We hebben weggekeken, zelfs ijverig aan de deportaties meegewerkt, luidt anno 2025 de meest gehoorde verklaring. Maar zo eenvoudig ligt het dus niet. In tegenstelling tot in andere landen hadden de Duitsers bij ons al snel totale controle over de deportaties, er waren nauwelijks onderduikmogelijkheden, in het Nederlandse overheidsapparaat prevaleerden protocollen en regels boven individuen (iets dat door historica Michal Citroen wordt verbonden met de toeslagenaffaire en het Groningse gasschandaal) en de Joodse Raad, die adviseerde niet onder te duiken, had veel gezag.
Gezagsgetrouwheid speelde een rol, bij alle Nederlanders: de Joden waren, in tegenstelling tot in andere West-Europese landen, goeddeels geïntegreerd in de samenleving, en waren, net als de rest van die samenleving, gezagsgetrouw.
Het hoge percentage is het resultaat van ‘een vrij complexe gehaktbal aan factoren (...) waarin niet één duidelijke schuldige is aan te wijzen is,’ zegt historicus Bart van der Boom in de documentaire. Om eraan toe te voegen: ‘En dat is heel onbevredigend, maar ik denk dat een historicus met een goed geweten niet veel stelliger kan zijn dan dat.’

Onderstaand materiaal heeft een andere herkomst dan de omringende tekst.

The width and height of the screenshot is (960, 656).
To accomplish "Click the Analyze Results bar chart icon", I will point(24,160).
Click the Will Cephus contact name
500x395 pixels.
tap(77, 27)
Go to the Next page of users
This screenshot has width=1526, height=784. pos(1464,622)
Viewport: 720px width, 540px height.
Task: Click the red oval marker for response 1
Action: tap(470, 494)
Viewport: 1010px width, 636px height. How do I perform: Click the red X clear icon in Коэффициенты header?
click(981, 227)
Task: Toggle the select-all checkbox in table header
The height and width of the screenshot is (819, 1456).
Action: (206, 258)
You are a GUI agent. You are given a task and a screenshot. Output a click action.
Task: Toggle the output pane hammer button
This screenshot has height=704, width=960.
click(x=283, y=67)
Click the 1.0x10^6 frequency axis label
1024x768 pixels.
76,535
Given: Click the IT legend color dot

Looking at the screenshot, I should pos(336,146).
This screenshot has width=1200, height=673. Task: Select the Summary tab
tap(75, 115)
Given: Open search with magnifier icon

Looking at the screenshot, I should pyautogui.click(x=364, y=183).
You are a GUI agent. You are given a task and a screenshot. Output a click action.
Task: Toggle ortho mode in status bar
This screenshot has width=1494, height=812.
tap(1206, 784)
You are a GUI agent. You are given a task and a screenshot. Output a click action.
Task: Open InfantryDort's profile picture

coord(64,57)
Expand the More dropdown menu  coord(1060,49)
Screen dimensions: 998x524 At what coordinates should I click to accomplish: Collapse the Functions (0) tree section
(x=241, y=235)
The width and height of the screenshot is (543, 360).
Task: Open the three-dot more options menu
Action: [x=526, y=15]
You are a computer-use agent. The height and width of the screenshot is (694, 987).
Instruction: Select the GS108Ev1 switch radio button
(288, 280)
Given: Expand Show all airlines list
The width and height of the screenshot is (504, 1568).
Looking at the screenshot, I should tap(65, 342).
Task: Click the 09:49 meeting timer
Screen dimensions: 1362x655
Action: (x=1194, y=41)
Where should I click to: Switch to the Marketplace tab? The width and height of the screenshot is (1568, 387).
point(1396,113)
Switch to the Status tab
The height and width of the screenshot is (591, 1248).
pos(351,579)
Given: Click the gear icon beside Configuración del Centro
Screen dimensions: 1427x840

Niet iedereen kan daarmee leven. Door alles in deelverklaringen uiteen te rafelen, raakt het vraagstuk van de morele verantwoordelijkheid op de achtergrond, meent directeur van het Nationaal Holocaustmuseum Emile Schrijver. ‘Je kunt honderden verklaringen zoeken, en die zullen ook allemaal inhoudelijk allemaal kloppen, maar het resultaat deugt niet.’